━━ Passage to read

From remote work to sidewalk cafes, the coronavirus pandemic reconfigured Americans’ approaches to their spaces. That’s especially evident in the home, where residents aren’t just considering how their interiors look when making upgrades. They’re also considering air quality.
“Until last year, we didn’t really care what we breathed,” said Dr. Christophe Suchy, a Ph.D. in chemistry and lead scientist and founder of CASPR Group. CASPR Group provides disinfection technology to Louisiana State University’s athletic department, plus homeowners and small businesses. “Viruses or pathogens brought to the house by friends and visitors— that’s on everyone’s mind now.”
Fungi, dust and volatile organic compounds (VOCs) are a few more offenders, Suchy said, but reducing their harmful effects can be as simple as switching out a filter. Here are four steps homeowners can take to improve indoor air quality.
1. Get some circulation
“Air circulation is a key to success in being able to prevent viral transmission,” said Dr. MarkAlain Dery, an infectious disease specialist at Access Health Louisiana. “Since the summer, I’ve been on a huge kick on air circulation and ventilation.”
On sunny, pleasant days, open windows are the quickest, cheapest, most effective way to improve air quality. That’s because fresh air carries low levels of hydrogen peroxide, a natural disinfectant, Suchy said. But in a subtropical climate like Louisiana’s, open windows can also introduce moisture and mold. Homeowners may consider air purifiers with HEPA filters and HVAC systems with MERV (minimum efficiency reporting value) of 13 or higher.
“MERV 13-16 is considered hospital-level air quality,” said Jillian Pritchard Cooke, founder of Wellness Within Your Walls, an Atlanta-based, eco-friendly home and product certification program. “Good filtration can capture 99.5 percent of particulates.”

━━━━
━━ Supplied information

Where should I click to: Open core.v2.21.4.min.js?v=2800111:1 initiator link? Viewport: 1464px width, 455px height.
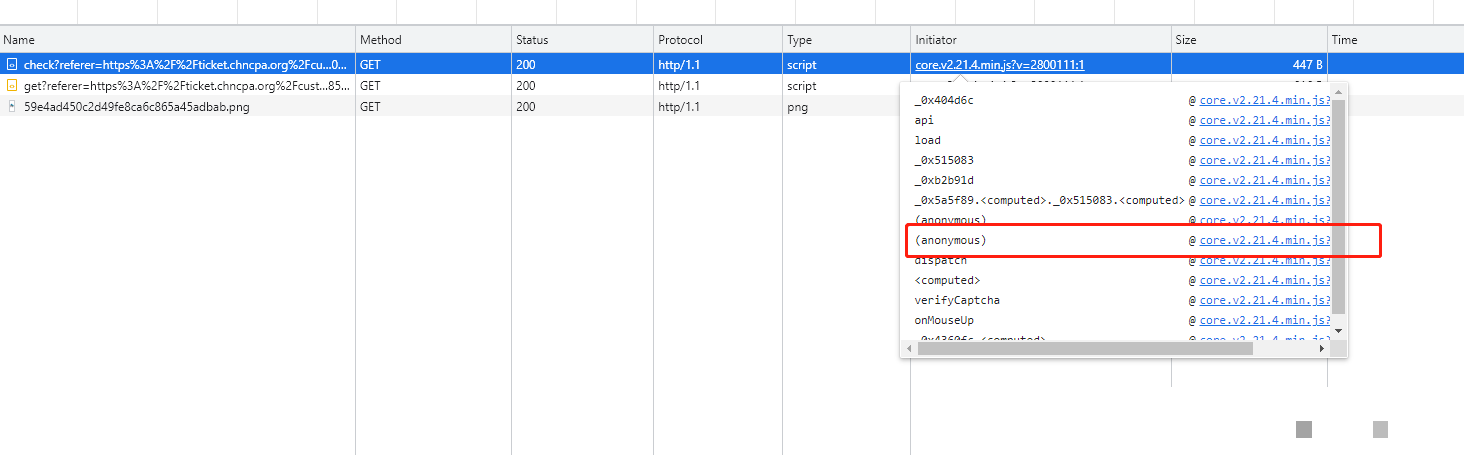999,65
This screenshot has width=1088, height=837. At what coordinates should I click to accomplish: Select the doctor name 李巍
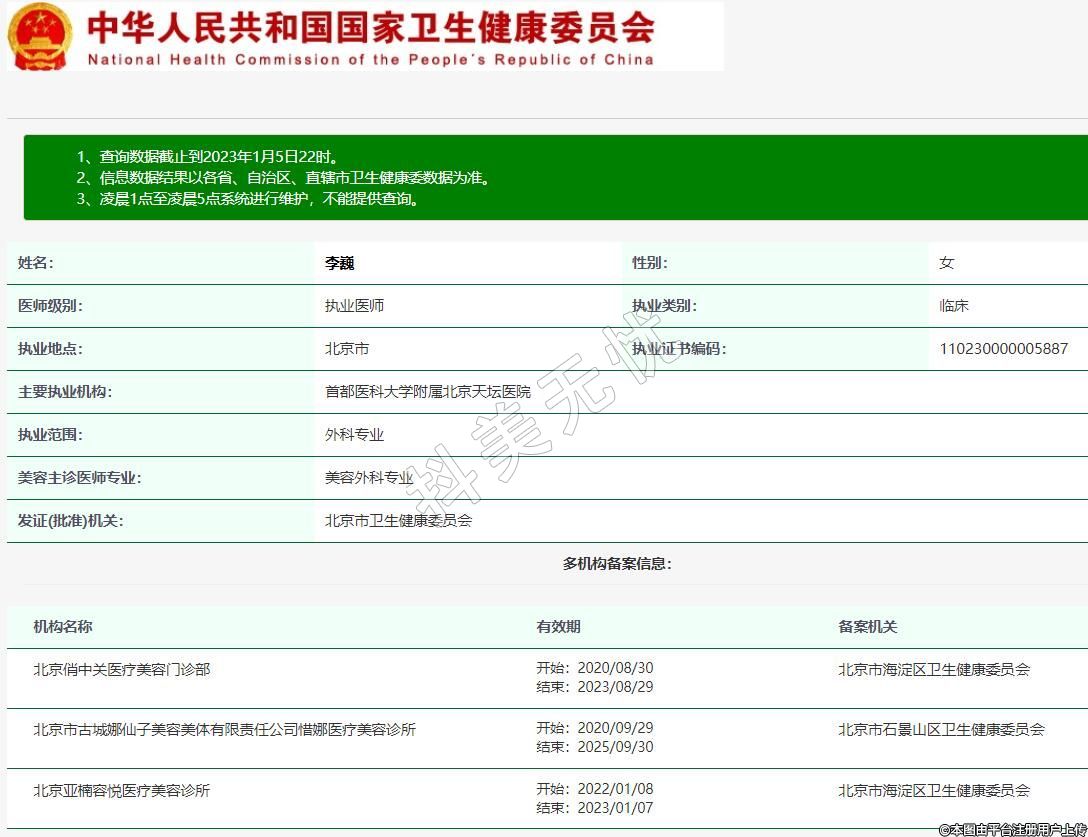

━━━━

> **Exercise description**
According to the article on indoor air quality, what MERV range counts as hospital-level air quality? The listing comes from a separate source, unrelated to the article.

> **Response for this exercise**
MERV 13-16.